EXERCISE OBJECTIVE -
In the records below, find the line with "Where should I", then copy each line exactly until you have copied the line with "The image size is (560, 612).". Leave any picture out.
"""
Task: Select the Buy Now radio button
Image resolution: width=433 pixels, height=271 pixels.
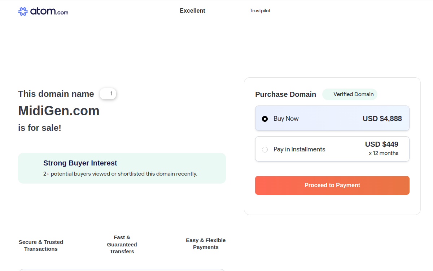Action: [x=265, y=119]
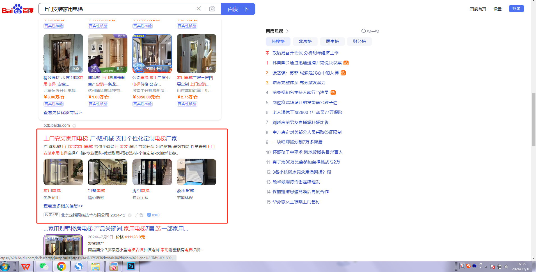Open WPS Office from the taskbar
The image size is (536, 272).
pyautogui.click(x=26, y=266)
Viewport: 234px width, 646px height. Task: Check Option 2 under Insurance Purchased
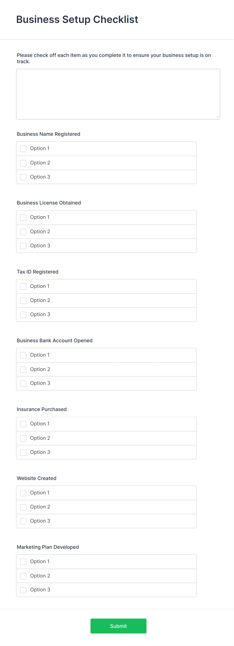pos(23,438)
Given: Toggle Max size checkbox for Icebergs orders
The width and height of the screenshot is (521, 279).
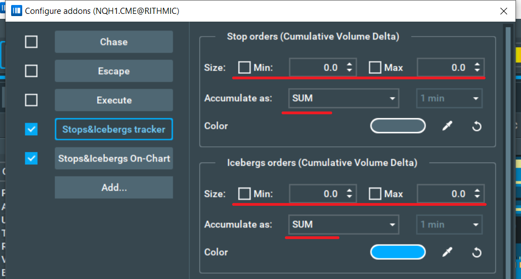Looking at the screenshot, I should click(375, 194).
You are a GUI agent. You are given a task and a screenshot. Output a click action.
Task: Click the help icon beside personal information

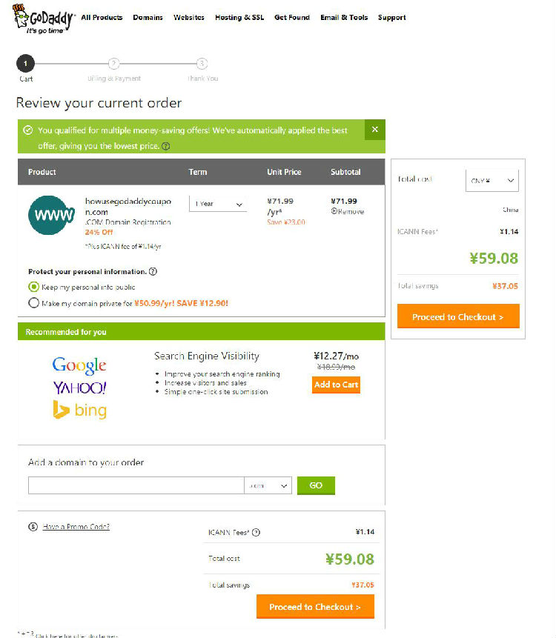tap(153, 272)
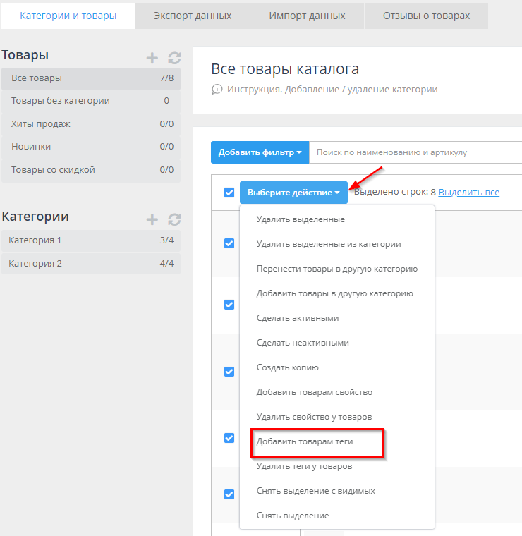
Task: Click the plus icon next to Товары
Action: [x=152, y=58]
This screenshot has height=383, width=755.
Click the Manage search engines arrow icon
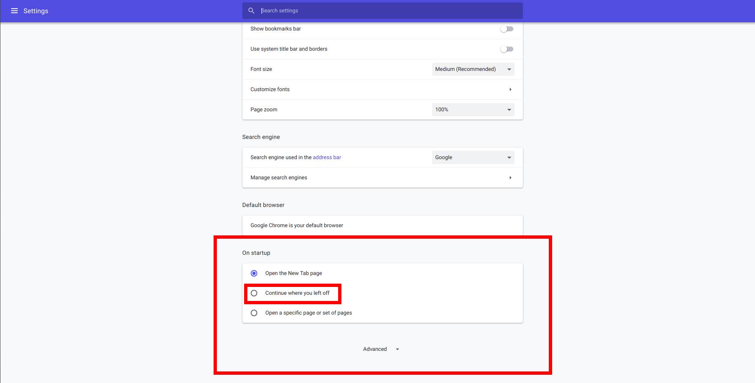510,178
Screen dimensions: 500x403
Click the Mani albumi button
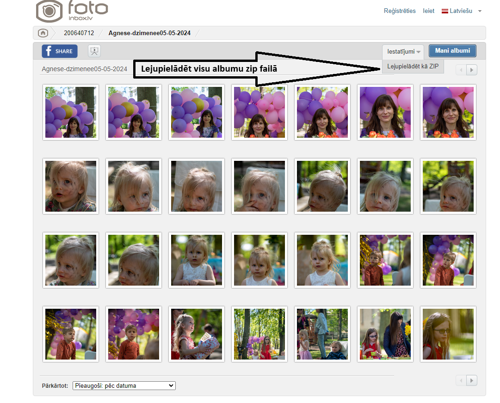pyautogui.click(x=452, y=51)
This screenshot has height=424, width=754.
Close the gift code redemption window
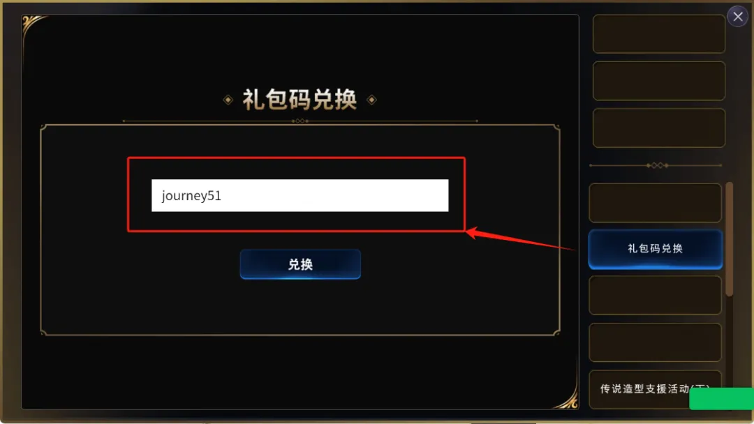point(738,17)
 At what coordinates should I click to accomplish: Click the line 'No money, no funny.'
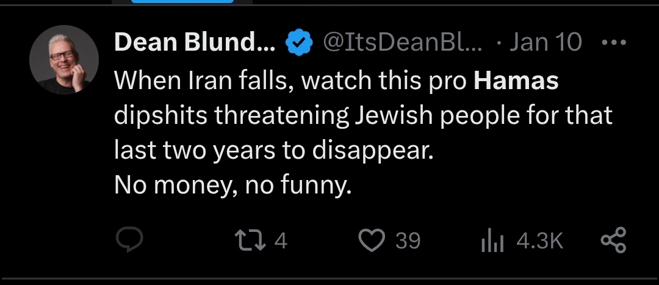232,186
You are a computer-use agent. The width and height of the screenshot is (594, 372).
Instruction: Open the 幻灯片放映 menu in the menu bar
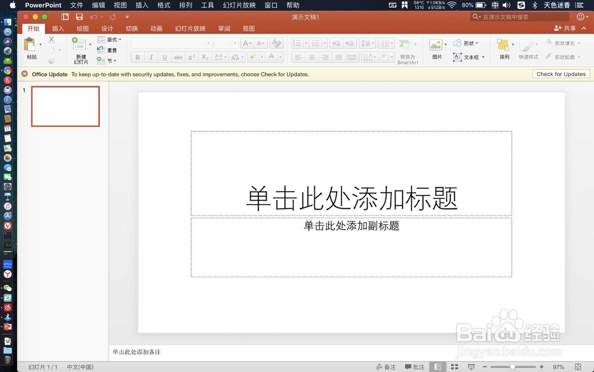(x=239, y=5)
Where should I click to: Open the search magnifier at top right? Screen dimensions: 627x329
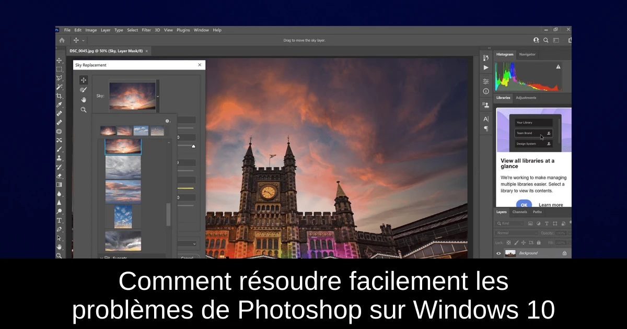coord(546,40)
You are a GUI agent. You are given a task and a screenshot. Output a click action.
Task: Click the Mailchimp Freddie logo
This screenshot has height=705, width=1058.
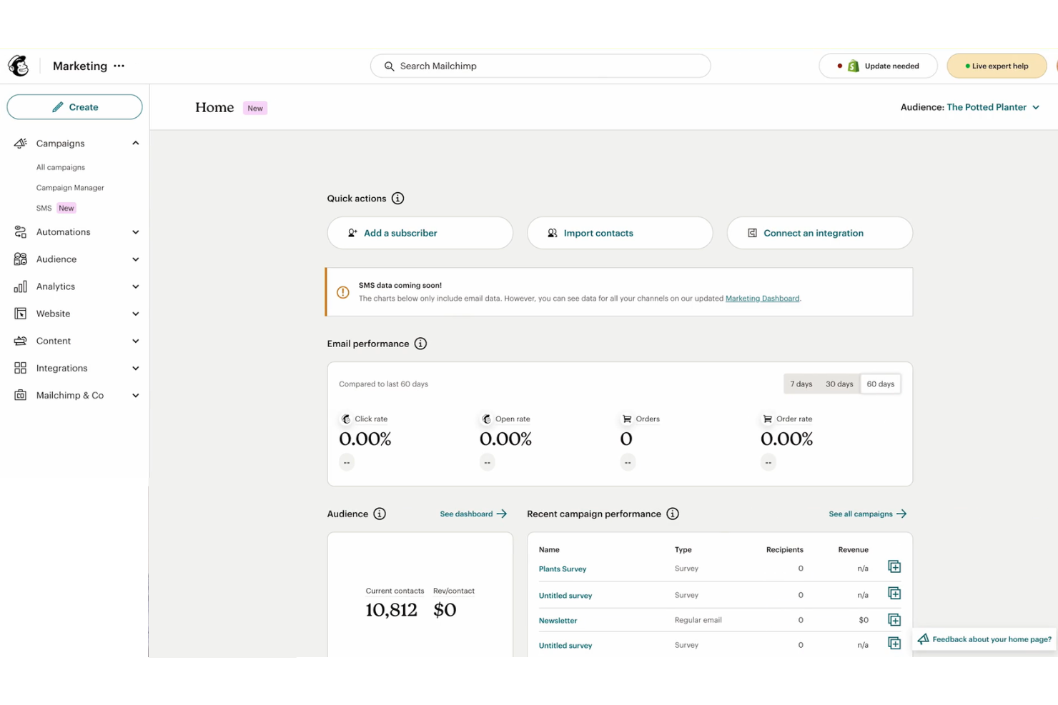pos(18,65)
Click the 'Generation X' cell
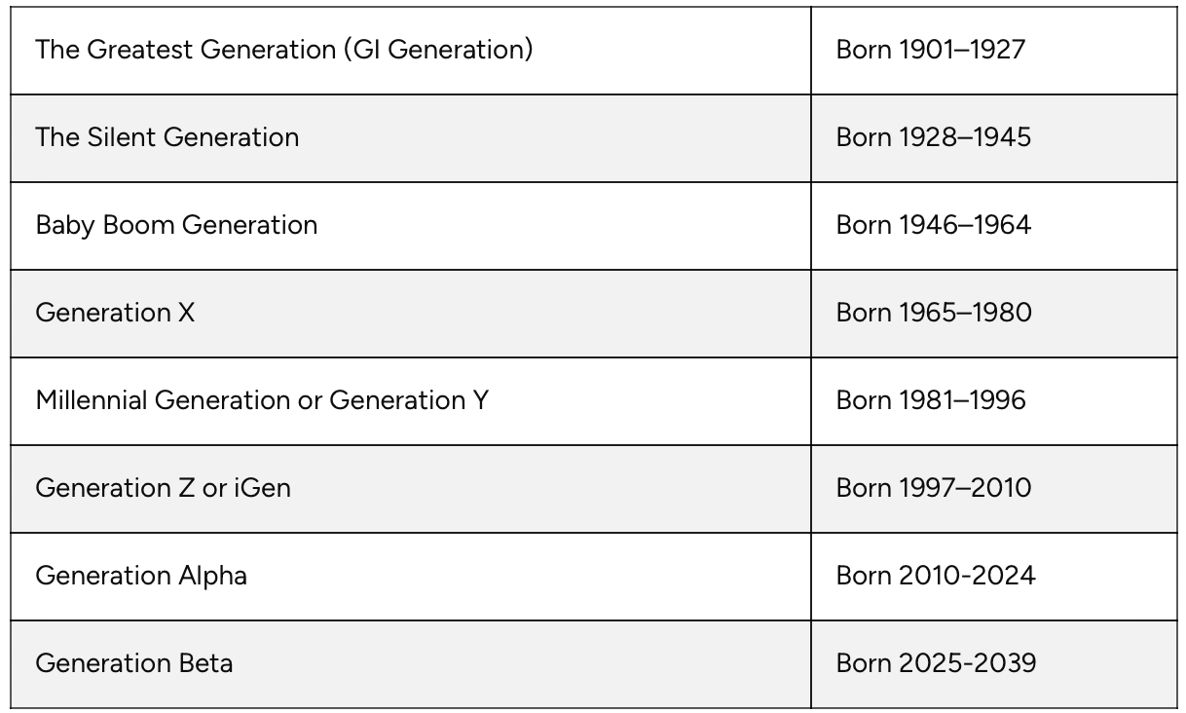Viewport: 1186px width, 713px height. click(x=115, y=313)
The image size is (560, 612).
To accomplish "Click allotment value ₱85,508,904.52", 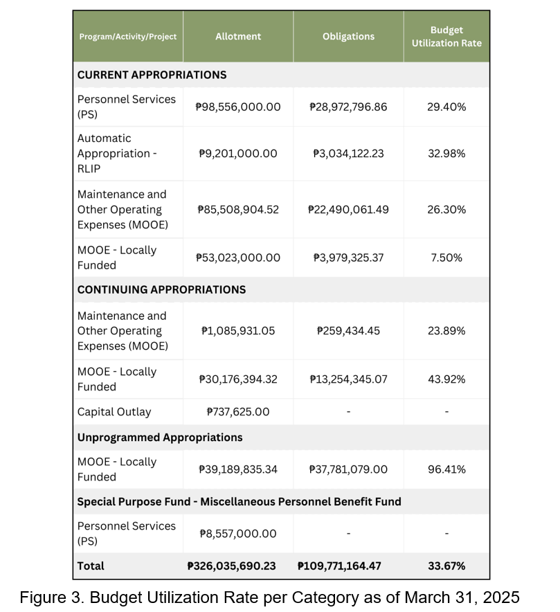I will point(238,209).
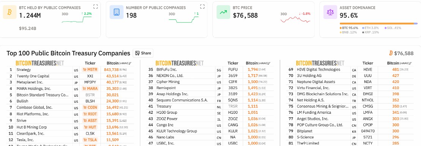Screen dimensions: 421x146
Task: Expand the BTC held chart fullscreen
Action: (x=95, y=6)
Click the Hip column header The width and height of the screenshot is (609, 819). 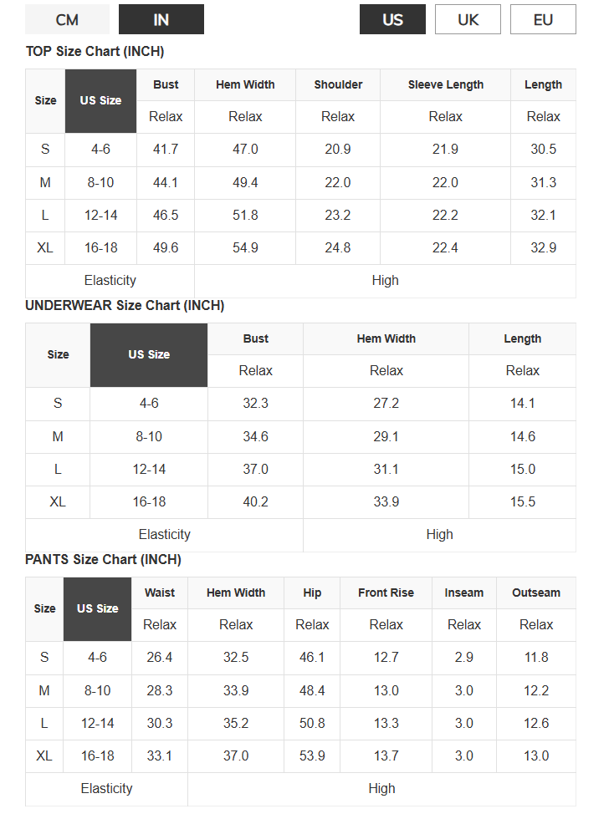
"""
SOLVED EXERCISE -
Where should I click to: Open the search magnifier at top right? Screen dimensions: 627x329
coord(546,40)
You are a GUI agent. You are given a task and a screenshot. Output a click action.
Task: Click the Mailchimp Freddie logo
This screenshot has height=705, width=1058.
pos(18,65)
Click the 'Generation X' cell
Viewport: 1186px width, 713px height. click(x=115, y=313)
The image size is (560, 612).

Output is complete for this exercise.